- Sanders Township, Minnesota Location within the state of Minnesota Sanders Township, Minnesota Sanders Township, Minnesota (the United States)
- Coordinates: 48°4′17″N 96°17′42″W﻿ / ﻿48.07139°N 96.29500°W
- Country: United States
- State: Minnesota
- County: Pennington

Area
- • Total: 36.2 sq mi (93.7 km^{2})
- • Land: 36.2 sq mi (93.7 km^{2})
- • Water: 0 sq mi (0.0 km^{2})
- Elevation: 1,112 ft (339 m)

Population (2000)
- • Total: 285
- • Density: 7.8/sq mi (3/km^{2})
- Time zone: UTC-6 (Central (CST))
- • Summer (DST): UTC-5 (CDT)
- FIPS code: 27-58342
- GNIS feature ID: 0665542

= Sanders Township, Pennington County, Minnesota =

Sanders Township is a township in Pennington County, Minnesota, United States. The population was 285 at the 2000 census.

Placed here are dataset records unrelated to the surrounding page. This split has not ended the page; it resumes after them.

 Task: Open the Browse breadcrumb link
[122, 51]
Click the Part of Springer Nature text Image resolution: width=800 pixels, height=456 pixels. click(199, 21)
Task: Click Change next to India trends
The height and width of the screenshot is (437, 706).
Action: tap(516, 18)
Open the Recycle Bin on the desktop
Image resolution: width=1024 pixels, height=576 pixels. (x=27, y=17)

Sanders Township was named for Sander Engebretson, a Norwegian settler.

==Geography==
According to the United States Census Bureau, the township has a total area of 36.2 square miles (93.7 km^{2}), all land.

==Demographics==
As of the census of 2000, there were 285 people, 104 households, and 79 families residing in the township. The population density was 7.9 people per square mile (3.0/km^{2}). There were 113 housing units at an average density of 3.1/sq mi (1.2/km^{2}). The racial makeup of the township was 99.30% White, 0.35% Native American and 0.35% Asian. Hispanic or Latino of any race were 0.70% of the population.

There were 104 households, out of which 35.6% had children under the age of 18 living with them, 69.2% were married couples living together, 1.9% had a female householder with no husband present, and 24.0% were non-families. 20.2% of all households were made up of individuals, and 5.8% had someone living alone who was 65 years of age or older. The average household size was 2.74 and the average family size was 3.19.

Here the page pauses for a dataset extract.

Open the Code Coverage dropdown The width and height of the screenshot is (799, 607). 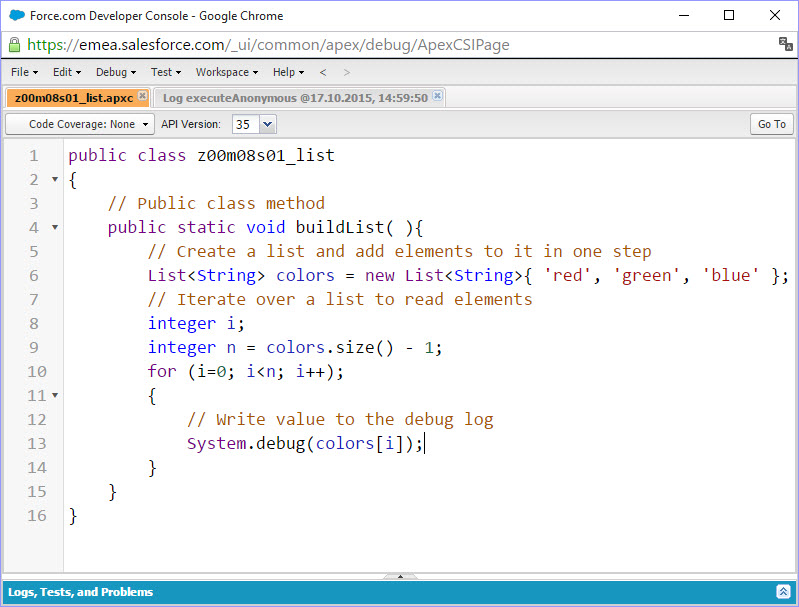click(80, 124)
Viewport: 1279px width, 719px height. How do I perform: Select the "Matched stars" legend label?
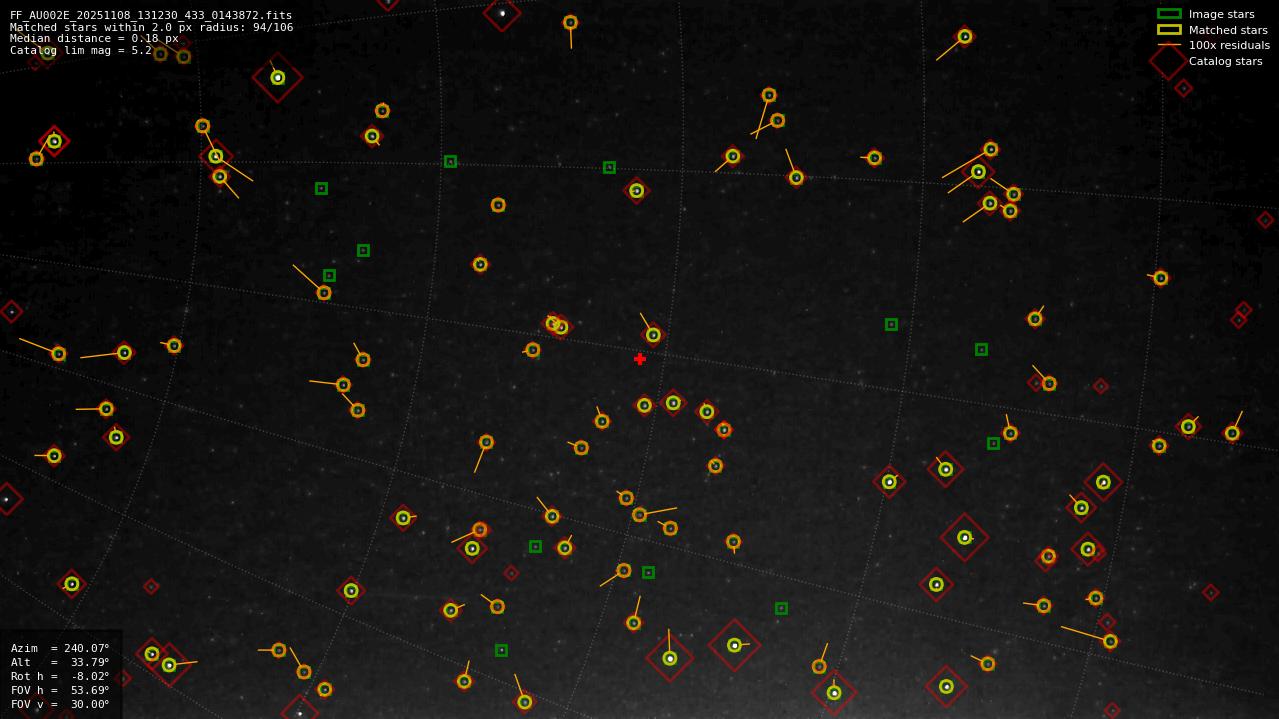pos(1228,30)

In the township the population was spread out, with 26.7% under the age of 18, 6.0% from 18 to 24, 28.8% from 25 to 44, 28.1% from 45 to 64, and 10.5% who were 65 years of age or older. The median age was 39 years. For every 100 females, there were 120.9 males. For every 100 females age 18 and over, there were 117.7 males.

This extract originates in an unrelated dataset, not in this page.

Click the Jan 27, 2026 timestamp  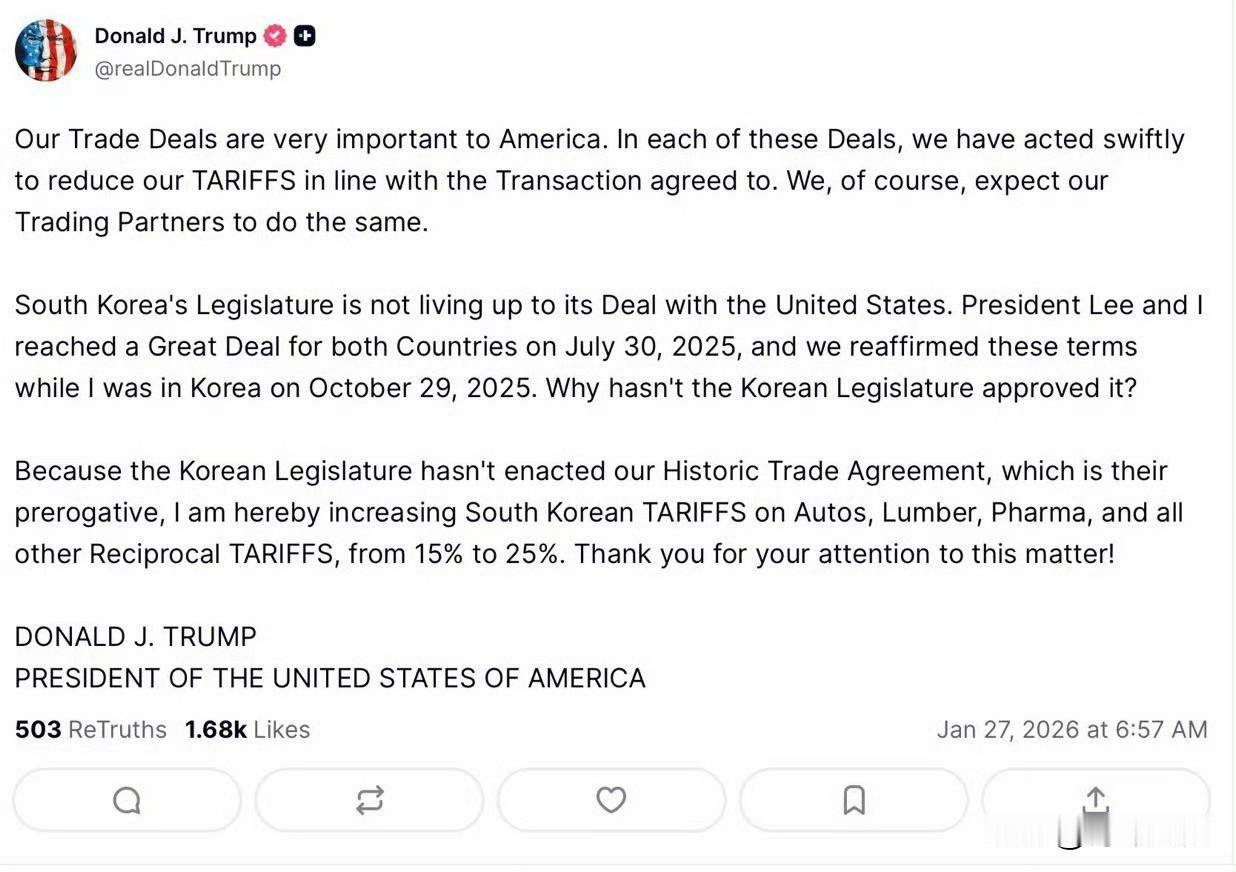pos(1074,729)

The median income for a household in the township was $36,250, and the median income for a family was $44,792. Males had a median income of $28,750 versus $26,667 for females. The per capita income for the township was $14,376. About 17.8% of families and 18.8% of the population were below the poverty line, including 17.6% of those under the age of eighteen and 36.1% of those 65 or over.